Manager Lou Piniella of the Cincinnati Reds wrestled with relief pitcher Rob Dibble in the clubhouse at Riverfront Stadium Thursday night after a 3-2 victory over the Atlanta Braves that only slowed the Braves' NL West title drive.
The Reds trail the Braves by 9 1/2 games in the National League West and Atlanta's magic number for clinching is eight. About a half-hour after Steve Foster got his first major-league save, Dibble plunged the Reds into another controversy.
Piniella said he used Foster, who got the last three outs, because Dibble complained of a tight shoulder the previous night.
"Dibble was not available," Piniella said. "He couldn't get loose when he got up last night."
When reporters questioned the reliever about his shoulder, he shot back: "There's nothing wrong with it."
Piniella heard of Dibble's denial through reporters, then left his office and charged the pitcher in the clubhouse. Several players separated them as Piniella called Dibble a liar.
When reporters were allowed to return to the clubhouse, Piniella had nothing more to say.
"You all saw it," Piniella said. "Write it."
If the Montreal Expos and Pittsburgh Pirates are tied for first place after 162 games, a one-game playoff will be held in Montreal, the National League office said.
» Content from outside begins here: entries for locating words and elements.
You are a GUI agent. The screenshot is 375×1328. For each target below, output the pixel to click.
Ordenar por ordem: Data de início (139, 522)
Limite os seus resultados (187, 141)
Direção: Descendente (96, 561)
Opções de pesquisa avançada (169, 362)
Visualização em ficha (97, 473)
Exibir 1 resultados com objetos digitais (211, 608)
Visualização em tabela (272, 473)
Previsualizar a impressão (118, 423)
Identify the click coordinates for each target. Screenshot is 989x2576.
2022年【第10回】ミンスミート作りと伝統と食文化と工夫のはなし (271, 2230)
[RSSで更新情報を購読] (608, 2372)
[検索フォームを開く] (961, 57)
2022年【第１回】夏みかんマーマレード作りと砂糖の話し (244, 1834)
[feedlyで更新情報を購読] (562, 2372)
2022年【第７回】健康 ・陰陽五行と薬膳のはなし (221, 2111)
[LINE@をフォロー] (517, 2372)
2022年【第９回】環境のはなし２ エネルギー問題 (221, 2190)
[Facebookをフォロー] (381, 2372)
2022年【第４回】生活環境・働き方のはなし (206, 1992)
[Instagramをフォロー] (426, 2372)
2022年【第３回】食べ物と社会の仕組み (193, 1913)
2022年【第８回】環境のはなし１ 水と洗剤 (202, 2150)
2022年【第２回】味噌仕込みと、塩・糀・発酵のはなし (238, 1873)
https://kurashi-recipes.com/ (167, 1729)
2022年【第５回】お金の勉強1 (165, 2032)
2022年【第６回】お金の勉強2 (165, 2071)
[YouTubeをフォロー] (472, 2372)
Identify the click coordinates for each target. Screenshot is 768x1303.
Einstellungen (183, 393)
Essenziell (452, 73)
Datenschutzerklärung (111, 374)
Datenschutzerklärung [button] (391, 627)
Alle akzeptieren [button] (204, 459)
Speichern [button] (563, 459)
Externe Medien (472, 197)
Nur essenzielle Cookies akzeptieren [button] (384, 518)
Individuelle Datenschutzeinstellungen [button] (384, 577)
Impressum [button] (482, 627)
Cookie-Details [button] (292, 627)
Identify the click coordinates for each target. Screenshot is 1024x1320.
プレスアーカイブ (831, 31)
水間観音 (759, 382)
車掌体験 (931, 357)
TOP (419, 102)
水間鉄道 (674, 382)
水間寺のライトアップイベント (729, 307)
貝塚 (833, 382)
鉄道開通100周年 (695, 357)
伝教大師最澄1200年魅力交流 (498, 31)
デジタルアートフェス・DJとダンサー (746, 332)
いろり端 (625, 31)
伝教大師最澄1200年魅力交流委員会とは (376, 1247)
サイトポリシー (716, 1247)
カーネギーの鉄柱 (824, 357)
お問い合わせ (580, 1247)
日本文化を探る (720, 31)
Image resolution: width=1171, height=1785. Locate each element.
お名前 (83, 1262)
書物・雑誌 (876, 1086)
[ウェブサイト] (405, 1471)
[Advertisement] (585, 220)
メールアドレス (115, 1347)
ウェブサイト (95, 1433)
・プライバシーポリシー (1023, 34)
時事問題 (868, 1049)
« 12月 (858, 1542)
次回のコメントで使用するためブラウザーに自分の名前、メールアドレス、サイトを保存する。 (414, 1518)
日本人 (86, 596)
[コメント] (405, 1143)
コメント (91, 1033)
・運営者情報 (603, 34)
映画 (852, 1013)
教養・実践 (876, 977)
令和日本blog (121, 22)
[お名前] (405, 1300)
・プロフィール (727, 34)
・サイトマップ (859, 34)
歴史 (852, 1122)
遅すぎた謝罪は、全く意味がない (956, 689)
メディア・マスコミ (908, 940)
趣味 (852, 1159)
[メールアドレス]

Montreal General Manager Dan Duquette correctly called heads on a coin toss held in the office of NL President Bill White.
A playoff game would be played on Monday, Oct. 5.
The baseballs used in next month's World Series will have more room for autographs because, for the first time in recent years, they will not bear the commissioner's signature.
Fay Vincent's resignation last week left Rawlings, which makes the balls, up in the air. On Wednesday, the manufacturer got the word.
"Major league baseball has requested that any World Series balls we stamp from now on have no signature," Rawlings spokesman Scott Smith said.
Instead, Smith said, the balls will read: Official Ball--1992 World Series.
New York Met right fielder Bobby Bonilla had arthroscopic surgery on his right shoulder. . . . Atlanta Brave reliever Jeff Reardon said his strained hamstring has improved and should not prevent him from pitching.
David H. Jacobs, 71, a prominent developer and co-owner of the Cleveland Indians, died at a hospital in Westlake, Ohio. A nursing supervisor said the cause of death was pneumonia.